Basic theorems in algebraic K-theory

Additivity theorem^[1] — Let ${\displaystyle B,C}$ be exact categories (or other variants). Given a short exact sequence of functors ${\displaystyle F^{\prime }\rightarrowtail F\twoheadrightarrow F^{″}}$ from ${\displaystyle B}$ to ${\displaystyle C}$, ${\displaystyle F_{*}\simeq F{\text{'}}_{*}+F^{\prime }{\text{'}}_{*}}$ as ${\displaystyle H}$-space maps; consequently, ${\displaystyle F_{*}=F{\text{'}}_{*}+F^{\prime }{\text{'}}_{*}:K_i(B)\to K_i(C)}$.

Waldhausen Localization Theorem^[2] — Let ${\displaystyle A}$ be the category with cofibrations, equipped with two categories of weak equivalences, ${\displaystyle v(A)\subset w(A)}$, such that ${\displaystyle (A,v)}$ and ${\displaystyle (A,w)}$ are both Waldhausen categories. Assume ${\displaystyle (A,w)}$ has a cylinder functor satisfying the Cylinder Axiom, and that ${\displaystyle w(A)}$ satisfies the Saturation and Extension Axioms. Then

${\displaystyle K(A^w)\to K(A,v)\to K(A,w)}$

is a homotopy fibration.

Resolution theorem^[3] — Let ${\displaystyle C\subset D}$ be exact categories.
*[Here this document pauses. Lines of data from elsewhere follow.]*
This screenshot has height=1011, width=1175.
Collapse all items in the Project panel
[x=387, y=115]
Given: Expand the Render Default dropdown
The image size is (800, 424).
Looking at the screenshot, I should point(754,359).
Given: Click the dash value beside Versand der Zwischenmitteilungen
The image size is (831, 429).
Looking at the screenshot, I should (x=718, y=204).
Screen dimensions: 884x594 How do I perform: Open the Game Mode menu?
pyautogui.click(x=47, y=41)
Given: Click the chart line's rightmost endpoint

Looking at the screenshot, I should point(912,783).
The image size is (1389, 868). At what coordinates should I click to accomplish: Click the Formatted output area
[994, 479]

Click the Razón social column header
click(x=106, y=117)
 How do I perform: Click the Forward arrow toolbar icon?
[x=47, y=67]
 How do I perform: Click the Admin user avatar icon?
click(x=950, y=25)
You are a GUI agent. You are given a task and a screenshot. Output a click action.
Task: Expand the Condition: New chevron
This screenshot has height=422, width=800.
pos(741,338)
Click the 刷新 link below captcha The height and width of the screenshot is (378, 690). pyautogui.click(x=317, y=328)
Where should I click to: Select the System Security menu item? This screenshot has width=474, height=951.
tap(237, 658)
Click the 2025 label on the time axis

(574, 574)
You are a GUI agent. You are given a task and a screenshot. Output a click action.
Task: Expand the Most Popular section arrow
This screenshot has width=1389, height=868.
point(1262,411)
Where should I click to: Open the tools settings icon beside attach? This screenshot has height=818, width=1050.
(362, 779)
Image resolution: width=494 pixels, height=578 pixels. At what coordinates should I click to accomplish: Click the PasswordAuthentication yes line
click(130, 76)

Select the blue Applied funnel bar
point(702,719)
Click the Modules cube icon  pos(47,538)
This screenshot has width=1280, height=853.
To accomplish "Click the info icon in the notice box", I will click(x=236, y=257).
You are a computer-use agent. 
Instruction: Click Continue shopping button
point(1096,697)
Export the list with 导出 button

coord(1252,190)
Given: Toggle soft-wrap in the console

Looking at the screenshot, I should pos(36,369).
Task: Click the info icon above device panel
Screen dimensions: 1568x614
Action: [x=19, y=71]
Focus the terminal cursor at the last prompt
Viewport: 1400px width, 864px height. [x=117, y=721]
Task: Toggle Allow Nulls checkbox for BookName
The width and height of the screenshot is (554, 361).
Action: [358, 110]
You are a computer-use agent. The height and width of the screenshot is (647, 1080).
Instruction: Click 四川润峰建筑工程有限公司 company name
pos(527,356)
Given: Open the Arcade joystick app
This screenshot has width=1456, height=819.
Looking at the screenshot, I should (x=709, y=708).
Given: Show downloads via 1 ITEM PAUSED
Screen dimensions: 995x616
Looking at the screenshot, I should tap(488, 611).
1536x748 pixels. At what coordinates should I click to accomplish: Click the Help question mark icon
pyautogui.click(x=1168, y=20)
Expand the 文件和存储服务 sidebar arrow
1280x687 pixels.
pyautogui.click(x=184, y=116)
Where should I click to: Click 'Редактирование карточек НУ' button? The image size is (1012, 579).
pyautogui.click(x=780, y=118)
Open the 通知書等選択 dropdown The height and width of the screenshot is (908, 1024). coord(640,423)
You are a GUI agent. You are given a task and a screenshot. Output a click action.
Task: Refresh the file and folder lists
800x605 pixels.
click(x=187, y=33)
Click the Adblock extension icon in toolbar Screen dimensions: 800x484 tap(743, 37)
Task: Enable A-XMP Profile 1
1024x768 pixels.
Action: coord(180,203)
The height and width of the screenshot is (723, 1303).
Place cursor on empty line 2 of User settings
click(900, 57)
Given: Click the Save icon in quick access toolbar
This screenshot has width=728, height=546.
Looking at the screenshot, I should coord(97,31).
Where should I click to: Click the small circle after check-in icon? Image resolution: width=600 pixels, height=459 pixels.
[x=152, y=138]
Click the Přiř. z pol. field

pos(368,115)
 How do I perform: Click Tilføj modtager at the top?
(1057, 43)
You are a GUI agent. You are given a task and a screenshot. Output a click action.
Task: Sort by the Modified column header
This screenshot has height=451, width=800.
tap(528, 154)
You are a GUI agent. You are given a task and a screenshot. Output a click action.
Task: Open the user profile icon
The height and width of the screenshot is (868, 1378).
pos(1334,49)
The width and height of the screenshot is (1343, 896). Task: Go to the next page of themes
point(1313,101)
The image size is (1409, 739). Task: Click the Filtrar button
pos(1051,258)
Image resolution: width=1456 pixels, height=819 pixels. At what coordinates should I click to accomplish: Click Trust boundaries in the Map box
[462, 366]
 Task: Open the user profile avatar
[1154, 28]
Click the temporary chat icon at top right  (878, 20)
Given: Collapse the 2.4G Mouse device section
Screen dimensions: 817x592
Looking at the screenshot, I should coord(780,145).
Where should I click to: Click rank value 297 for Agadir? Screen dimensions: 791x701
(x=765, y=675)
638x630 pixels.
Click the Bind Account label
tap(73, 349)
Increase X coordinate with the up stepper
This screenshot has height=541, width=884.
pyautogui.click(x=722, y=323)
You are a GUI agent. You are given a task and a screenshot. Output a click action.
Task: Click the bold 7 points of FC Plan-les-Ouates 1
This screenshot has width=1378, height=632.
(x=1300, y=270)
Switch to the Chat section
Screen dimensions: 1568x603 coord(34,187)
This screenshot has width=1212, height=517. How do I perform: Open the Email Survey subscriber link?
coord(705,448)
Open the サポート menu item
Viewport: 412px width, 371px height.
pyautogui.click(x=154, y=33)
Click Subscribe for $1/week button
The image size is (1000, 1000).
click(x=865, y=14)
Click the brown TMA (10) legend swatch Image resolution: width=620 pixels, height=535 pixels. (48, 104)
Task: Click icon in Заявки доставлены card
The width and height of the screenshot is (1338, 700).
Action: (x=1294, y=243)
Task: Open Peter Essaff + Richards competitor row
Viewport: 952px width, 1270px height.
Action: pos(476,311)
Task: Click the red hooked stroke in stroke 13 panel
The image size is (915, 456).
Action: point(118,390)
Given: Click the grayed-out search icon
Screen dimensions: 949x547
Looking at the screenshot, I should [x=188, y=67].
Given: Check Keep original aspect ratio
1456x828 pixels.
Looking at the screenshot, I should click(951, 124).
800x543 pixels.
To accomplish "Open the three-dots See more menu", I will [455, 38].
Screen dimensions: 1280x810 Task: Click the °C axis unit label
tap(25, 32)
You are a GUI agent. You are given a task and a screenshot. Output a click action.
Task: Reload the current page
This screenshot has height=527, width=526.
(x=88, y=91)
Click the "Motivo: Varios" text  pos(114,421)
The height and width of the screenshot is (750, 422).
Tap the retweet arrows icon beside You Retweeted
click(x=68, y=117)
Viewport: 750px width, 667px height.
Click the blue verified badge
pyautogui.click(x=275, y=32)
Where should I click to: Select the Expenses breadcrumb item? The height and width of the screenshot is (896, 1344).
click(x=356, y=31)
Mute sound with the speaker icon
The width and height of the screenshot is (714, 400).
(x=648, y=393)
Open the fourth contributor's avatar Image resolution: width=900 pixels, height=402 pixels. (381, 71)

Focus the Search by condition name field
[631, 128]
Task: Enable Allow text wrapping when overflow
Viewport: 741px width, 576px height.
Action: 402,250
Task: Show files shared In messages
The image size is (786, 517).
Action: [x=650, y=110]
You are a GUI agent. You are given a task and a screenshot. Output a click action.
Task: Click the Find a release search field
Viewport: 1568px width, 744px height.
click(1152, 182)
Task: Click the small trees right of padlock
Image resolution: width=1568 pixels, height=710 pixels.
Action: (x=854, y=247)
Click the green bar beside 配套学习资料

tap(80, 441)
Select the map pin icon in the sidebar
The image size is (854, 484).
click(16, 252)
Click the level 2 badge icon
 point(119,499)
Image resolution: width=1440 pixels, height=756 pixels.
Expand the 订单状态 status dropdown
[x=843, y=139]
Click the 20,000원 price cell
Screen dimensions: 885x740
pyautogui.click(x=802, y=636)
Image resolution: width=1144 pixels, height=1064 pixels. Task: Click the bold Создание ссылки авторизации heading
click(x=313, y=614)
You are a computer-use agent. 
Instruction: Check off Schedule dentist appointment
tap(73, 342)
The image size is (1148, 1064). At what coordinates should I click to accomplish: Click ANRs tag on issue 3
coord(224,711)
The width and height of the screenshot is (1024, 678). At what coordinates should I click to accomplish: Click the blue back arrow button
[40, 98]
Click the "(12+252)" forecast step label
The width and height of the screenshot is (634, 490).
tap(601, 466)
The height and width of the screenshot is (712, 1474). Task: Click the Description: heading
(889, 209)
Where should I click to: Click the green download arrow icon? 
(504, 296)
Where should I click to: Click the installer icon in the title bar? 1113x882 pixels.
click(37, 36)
Assume

• (i) C is closed under extensions in D and under the kernels of admissible surjections in D.
• (ii) Every object in D admits a resolution of finite length by objects in C.

Then ${\displaystyle K_i(C)=K_i(D)}$ for all ${\displaystyle i\ge 0}$.

Cofinality theorem^[4] — Let ${\displaystyle (A,v)}$ be a Waldhausen category that has a cylinder functor satisfying the Cylinder Axiom. Suppose there is a surjective homomorphism ${\displaystyle \pi :K_0(A)\to G}$ and let ${\displaystyle B}$ denote the full Waldhausen subcategory of all ${\displaystyle X}$ in ${\displaystyle A}$ with ${\displaystyle \pi [X]=0}$ in ${\displaystyle G}$. Then ${\displaystyle v.s.B\to v.s.A\to BG}$ and its delooping ${\displaystyle K(B)\to K(A)\to G}$ are homotopy fibrations.